Infection ends with release, usually through phage-induced bacterial lyses, thus initiating the extracellular phase. The extracellular phase ends and infection begins in the course of what variously is described as attachment, adsorption, uptake, penetration, ejection, injection, and/or translocation (Kiros, 2016).

2.3.3. Mechanism of Killing Bacteria
The first step of phage infection is adsorption to the protein or sugar receptor found on the bacterial surface. After adsorption, the phage injects its DNA into the bacterial cytoplasm. Then, the injected DNA is replicated, and multiple copies of DNAs are synthesized and taken into the capsid, which is constructed de novo during the late stage of phage infection. Descendant phage particles are completed by the attachment of a tail to the DNA-filled head. Finally, the progeny phages are liberated by the coordinated action of two proteins, holin and endolysin (lysin), coded by the phage genome. Lysin is a peptidoglycan-degrading enzyme (peptidoglycan hydrolase). Holin proteins form a “hole” in the cell membrane, which enables lysin to reach to the outer peptidoglycan layers (Wang et al., 2000).

Figure 2    Figure 3

2.4. Trends in Using Phage Therapy
While in principle all bacteria can be impacted by phages, in practice it is especially gastrointes tinal afflictions, localized infections and otherwi se chronic infections that are treated within a ph age therapy context (Tan et al., 2014).
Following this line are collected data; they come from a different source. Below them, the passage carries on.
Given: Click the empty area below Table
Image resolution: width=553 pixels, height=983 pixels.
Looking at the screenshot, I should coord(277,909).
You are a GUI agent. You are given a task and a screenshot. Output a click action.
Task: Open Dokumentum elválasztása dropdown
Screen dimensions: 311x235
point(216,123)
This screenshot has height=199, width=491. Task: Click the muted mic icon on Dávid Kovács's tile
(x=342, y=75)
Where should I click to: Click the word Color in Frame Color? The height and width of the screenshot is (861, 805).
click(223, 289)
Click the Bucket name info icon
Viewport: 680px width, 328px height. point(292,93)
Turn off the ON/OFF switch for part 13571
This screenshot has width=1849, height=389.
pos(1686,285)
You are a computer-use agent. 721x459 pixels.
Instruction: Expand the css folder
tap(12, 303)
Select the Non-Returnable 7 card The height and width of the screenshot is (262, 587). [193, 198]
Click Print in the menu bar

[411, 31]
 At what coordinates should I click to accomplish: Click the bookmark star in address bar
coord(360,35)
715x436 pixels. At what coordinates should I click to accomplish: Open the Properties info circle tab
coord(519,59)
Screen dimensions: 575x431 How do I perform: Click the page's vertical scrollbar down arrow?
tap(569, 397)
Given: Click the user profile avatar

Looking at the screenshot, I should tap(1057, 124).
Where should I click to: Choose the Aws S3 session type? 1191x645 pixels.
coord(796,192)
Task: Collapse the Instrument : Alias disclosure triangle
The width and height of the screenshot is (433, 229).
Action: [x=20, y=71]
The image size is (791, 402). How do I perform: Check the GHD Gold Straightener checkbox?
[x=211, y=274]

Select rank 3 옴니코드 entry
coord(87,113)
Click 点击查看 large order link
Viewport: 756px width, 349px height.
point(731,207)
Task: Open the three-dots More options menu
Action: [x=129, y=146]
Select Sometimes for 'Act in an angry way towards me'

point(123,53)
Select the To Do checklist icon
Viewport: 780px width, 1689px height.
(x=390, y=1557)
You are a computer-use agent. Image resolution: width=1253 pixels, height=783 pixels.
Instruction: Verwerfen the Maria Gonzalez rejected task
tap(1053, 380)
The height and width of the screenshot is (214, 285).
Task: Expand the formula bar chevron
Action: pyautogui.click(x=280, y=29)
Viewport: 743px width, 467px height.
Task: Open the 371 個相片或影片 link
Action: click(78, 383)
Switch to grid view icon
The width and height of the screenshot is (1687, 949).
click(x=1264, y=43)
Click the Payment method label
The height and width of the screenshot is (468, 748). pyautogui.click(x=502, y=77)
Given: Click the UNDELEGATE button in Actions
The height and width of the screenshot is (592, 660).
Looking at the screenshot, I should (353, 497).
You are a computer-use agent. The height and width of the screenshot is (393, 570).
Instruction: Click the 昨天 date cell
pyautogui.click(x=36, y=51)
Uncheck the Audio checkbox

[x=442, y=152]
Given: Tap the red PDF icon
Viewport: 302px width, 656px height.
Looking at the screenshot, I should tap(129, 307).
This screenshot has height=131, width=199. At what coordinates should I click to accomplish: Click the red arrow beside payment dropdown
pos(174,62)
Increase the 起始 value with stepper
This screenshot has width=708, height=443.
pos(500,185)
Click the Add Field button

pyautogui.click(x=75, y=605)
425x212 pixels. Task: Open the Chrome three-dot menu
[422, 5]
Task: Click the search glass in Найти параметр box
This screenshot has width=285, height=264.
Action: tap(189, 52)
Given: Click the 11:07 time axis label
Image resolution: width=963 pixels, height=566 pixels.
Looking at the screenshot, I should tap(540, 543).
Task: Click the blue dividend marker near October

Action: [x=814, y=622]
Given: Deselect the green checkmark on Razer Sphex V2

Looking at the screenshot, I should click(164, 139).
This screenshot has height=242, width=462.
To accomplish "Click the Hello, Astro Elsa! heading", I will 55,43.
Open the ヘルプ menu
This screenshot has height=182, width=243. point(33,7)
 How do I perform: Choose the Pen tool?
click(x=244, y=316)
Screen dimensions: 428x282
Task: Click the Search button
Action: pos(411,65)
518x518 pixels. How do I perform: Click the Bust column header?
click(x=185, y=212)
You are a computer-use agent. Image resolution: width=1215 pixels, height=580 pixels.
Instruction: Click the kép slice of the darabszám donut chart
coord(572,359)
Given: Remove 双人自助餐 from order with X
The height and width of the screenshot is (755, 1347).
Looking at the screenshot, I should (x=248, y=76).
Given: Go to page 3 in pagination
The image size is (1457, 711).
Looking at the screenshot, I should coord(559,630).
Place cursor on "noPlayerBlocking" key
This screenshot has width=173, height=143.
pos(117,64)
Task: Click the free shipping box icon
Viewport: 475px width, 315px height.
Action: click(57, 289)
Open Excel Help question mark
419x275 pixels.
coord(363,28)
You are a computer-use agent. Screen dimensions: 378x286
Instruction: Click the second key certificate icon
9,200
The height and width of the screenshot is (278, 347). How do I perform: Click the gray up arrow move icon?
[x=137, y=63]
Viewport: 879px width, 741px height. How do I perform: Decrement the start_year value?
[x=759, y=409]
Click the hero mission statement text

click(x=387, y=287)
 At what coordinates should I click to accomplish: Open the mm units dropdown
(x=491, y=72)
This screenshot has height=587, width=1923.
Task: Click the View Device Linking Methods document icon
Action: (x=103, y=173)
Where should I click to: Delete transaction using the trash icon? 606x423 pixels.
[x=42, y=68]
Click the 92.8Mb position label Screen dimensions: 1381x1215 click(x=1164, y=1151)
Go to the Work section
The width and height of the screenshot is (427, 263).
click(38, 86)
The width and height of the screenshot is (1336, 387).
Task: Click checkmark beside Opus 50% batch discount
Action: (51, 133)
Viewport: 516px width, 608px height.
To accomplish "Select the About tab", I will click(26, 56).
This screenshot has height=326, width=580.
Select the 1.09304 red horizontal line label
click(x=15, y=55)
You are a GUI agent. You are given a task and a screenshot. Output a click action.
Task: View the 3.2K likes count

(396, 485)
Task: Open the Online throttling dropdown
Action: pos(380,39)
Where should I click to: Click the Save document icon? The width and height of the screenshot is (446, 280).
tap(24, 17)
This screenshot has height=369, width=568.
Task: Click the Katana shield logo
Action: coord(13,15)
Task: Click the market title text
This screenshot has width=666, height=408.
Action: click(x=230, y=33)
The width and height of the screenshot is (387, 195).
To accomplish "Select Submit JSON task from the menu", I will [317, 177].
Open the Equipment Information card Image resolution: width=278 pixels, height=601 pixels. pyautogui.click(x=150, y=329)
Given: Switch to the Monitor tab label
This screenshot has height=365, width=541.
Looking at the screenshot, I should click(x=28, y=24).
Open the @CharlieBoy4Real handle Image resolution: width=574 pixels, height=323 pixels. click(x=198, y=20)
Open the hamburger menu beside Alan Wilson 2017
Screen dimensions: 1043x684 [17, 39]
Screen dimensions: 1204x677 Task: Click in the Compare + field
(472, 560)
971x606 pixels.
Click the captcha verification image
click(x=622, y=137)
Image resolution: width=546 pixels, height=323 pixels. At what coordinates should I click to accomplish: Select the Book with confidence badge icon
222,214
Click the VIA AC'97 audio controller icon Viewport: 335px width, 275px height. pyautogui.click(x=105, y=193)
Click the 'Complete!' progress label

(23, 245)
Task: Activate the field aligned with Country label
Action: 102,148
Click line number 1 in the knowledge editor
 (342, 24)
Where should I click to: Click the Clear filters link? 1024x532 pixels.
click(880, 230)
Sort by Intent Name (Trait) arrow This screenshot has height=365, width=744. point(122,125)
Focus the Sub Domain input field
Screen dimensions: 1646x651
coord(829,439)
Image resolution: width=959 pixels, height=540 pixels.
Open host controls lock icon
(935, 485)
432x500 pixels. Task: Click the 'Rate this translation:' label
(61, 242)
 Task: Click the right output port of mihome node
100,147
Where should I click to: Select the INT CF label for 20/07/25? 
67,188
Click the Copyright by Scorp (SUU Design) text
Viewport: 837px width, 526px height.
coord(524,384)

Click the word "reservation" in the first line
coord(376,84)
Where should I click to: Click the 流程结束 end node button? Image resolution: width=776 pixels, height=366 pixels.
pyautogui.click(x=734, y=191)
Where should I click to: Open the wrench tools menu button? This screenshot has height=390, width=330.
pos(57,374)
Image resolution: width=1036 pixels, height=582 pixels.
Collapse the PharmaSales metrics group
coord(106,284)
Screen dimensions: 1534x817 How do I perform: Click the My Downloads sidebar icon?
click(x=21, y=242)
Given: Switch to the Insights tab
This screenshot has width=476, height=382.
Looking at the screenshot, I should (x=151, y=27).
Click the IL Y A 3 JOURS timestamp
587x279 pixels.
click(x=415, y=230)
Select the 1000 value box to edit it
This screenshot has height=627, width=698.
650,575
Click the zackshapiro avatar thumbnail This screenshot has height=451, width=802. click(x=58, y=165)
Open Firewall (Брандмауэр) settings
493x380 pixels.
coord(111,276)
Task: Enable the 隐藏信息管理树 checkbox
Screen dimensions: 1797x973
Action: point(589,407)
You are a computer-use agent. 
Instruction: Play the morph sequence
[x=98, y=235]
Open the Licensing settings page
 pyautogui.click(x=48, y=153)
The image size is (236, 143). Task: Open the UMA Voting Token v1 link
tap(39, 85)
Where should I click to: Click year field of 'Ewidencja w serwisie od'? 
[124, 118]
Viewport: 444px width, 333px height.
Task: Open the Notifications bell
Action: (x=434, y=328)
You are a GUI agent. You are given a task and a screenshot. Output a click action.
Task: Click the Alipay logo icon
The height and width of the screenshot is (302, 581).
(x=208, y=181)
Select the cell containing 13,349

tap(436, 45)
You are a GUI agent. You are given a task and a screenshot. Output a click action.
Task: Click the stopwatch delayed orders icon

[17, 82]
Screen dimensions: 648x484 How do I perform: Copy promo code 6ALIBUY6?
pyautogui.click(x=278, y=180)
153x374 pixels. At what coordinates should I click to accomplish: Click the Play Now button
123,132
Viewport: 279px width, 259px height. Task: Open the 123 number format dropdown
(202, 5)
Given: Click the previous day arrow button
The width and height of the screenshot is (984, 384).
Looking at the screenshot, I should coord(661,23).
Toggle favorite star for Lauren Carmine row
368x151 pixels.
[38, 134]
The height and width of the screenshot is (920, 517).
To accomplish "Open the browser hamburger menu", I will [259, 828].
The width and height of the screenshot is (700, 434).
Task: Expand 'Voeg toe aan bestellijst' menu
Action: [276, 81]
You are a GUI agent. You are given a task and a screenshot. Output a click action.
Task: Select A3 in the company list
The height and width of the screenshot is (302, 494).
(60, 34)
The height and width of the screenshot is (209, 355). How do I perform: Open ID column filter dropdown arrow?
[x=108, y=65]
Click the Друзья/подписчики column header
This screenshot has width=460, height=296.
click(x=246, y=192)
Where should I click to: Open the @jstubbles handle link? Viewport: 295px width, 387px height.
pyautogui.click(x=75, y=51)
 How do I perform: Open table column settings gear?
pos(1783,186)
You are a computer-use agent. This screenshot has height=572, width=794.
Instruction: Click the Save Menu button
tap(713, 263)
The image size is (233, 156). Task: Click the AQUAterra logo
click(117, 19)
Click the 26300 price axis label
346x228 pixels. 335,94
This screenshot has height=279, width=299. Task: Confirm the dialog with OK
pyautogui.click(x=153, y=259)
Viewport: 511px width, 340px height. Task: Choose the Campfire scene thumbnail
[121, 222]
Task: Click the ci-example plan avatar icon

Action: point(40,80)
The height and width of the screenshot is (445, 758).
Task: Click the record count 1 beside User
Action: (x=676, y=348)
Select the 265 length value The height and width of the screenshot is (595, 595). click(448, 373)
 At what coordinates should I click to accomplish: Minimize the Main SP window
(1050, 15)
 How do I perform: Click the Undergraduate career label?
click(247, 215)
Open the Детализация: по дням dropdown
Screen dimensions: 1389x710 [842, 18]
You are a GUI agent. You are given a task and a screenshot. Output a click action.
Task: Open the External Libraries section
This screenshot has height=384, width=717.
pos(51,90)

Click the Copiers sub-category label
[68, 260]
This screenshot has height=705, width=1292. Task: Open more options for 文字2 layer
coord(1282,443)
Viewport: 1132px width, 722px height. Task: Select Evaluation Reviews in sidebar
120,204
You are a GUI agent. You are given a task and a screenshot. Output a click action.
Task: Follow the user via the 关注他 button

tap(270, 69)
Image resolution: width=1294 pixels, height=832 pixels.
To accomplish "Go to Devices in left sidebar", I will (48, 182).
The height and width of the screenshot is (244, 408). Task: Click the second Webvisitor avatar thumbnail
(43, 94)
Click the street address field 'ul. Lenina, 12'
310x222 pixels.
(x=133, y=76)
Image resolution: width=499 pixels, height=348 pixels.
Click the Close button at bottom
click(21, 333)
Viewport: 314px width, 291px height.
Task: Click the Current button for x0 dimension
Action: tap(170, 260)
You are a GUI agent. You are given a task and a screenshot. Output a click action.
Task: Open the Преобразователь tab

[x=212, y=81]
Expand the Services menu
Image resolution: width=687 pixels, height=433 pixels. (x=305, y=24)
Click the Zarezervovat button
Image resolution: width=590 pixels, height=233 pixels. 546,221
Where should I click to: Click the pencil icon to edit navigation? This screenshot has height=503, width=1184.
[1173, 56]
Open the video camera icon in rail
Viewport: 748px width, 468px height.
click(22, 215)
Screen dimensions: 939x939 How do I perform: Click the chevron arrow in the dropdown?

The actual practice of phage therapy is fairly straight forward. One or more phage types that are either thought to be effective against target bacteria or that have been shown to be effective following laboratory testing are administered in some manner to a patient. Ideally these phages can reach and then disrupt target bacteria.

Disruption can be accomplished by killing bacteria, clearing biofilms and perhaps also by increasing bacterial susceptibility to existing host immunity. Indeed, it has long been postulated that phages may play roles as component of body‘s normal microbiota that act as a natural defense mechanism against bacteria (Kiros, 2016).

The therapeutic effect of the phages can be limited to a decrease in the pathogens population down to a point at which the immune system can effectively control its reproduction. Several current strategies to combat livestock associated pathogens such as toxinogenic E. coli, Campylobacter and Salmonella are direct extensions of classical phage therapy approaches in that they focus on targeting the bacteria in animals before slaughter. On the other hand, food contamination, for instance with Listeria monocytogenes, is more likely to occur during food processing, which consequently is the most reasonable time point for phage biocontrol of this pathogen (Golkar et al., 2014).

Phages therapy trials have been carried out in USSR, France, Poland and USA for dysentery, wound infections, burn cases in children hospitals and infectious diseases hospitals (Mathur et al., 2003).

Although human clinical trials for phage therapy do occur, most studies have been conducted on animals. An MDR strain of E. coli from a diabetic foot ulcer was used to isolate a phage, TPR7 which was then tested in a mouse model of infection. One group of mice was treated once with TPR7 and the second group of mice was treated multiple times with gentamycin. Both conditions resulted in clearance of the bacterial infection on day two. In the untreated group, all mice were still infected on day seven, indicating that the phage treatment was as effective as multiple antibiotic dose treatments (Rahmani et al., 2015).

Another study utilized phage MR-10 as a co-treatment for MRSA in diabetic mice. The phage-treated mice showed improvement and decreased bacterial burden, redness and swelling compared to the control group. This result was similar to the conventional treatment of mice with the antibiotic linezolid. The most effective results were evident when the mice were treated with a combination linezolid and MR-10 treatment (Chhibber et al., 2010). The results of these two studies indicate that phage therapy can be as effective as antibiotic therapy and that phage therapy may be considered as a possible alternative or concurrent treatment, especially when treating infections caused by MDR bacteria (Doss et al., 2017).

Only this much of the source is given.